A necessary and sufficient condition for edge universality at the largest singular values of covariance matrices

Abstract

In this paper, we prove a necessary and sufficient condition for the edge universality of sample covariance matrices with general population. We consider sample covariance matrices of the form $\mathcal{Q}=TX(TX)^{*}$, where $X$ is an $M_{2}\times N$ random matrix with $X_{ij}=N^{-1/2}q_{ij}$ such that $q_{ij}$ are i.i.d. random variables with zero mean and unit variance, and $T$ is an $M_{1}\times M_{2}$ deterministic matrix such that $T^{*}T$ is diagonal.

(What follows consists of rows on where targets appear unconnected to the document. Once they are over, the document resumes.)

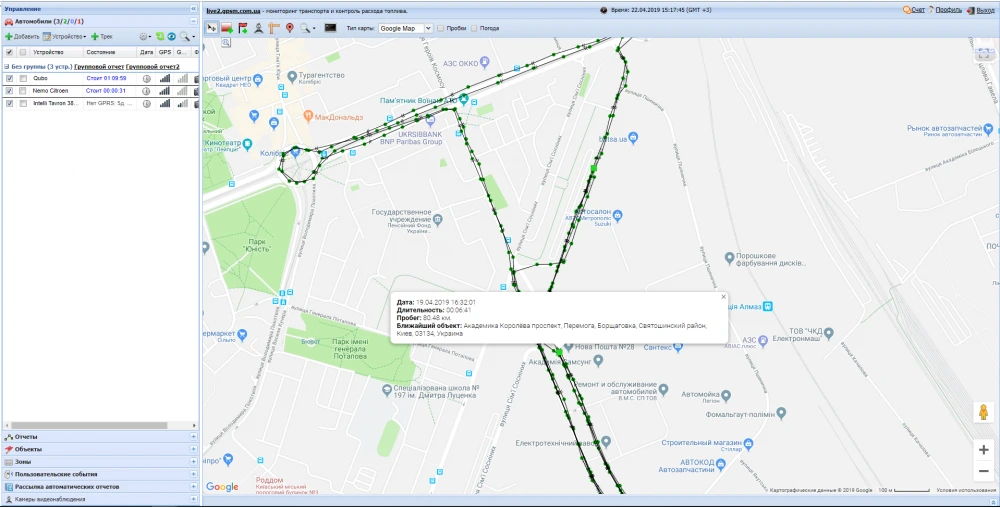Click the red location pin tool
The image size is (1000, 508).
[290, 28]
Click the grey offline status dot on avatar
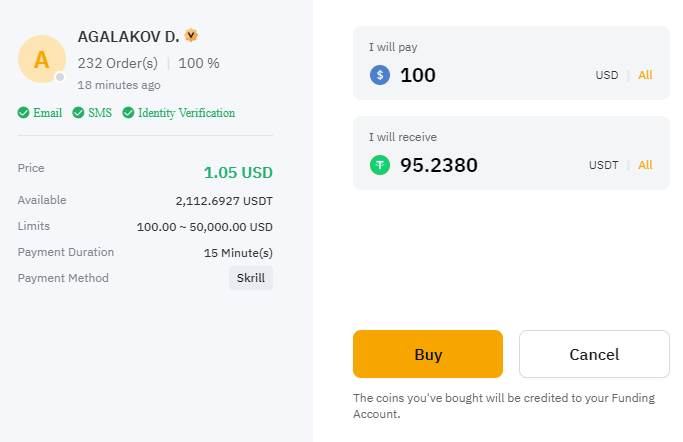683x442 pixels. pos(60,77)
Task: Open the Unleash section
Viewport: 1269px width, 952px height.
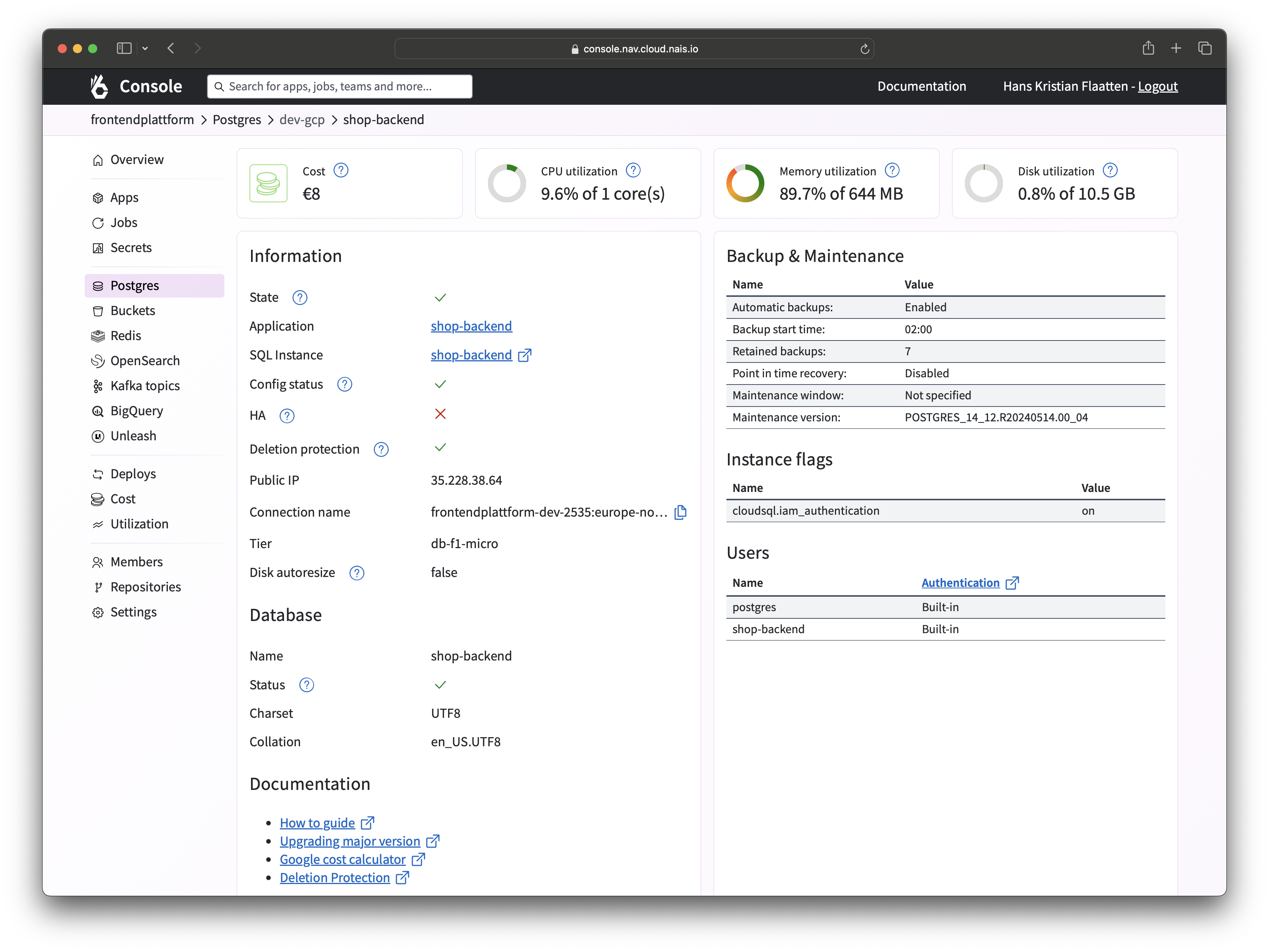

We study the asymptotic behavior of the largest eigenvalues of $\mathcal{Q}$ when $M:=\min\{M_{1},M_{2}\}$ and $N$ tend to infinity with $\lim_{N\to\infty}{N}/{M}=d\in(0,\infty)$. We prove that the Tracy–Widom law holds for the largest eigenvalue of $\mathcal{Q}$ if and only if $\lim_{s\rightarrow\infty}s^{4}\mathbb{P}(\vert q_{ij}\vert\geq s)=0$ under mild assumptions of $T$. The necessity and sufficiency of this condition for the edge universality was first proved for Wigner matrices by Lee and Yin [Duke Math. J. 163 (2014) 117–173].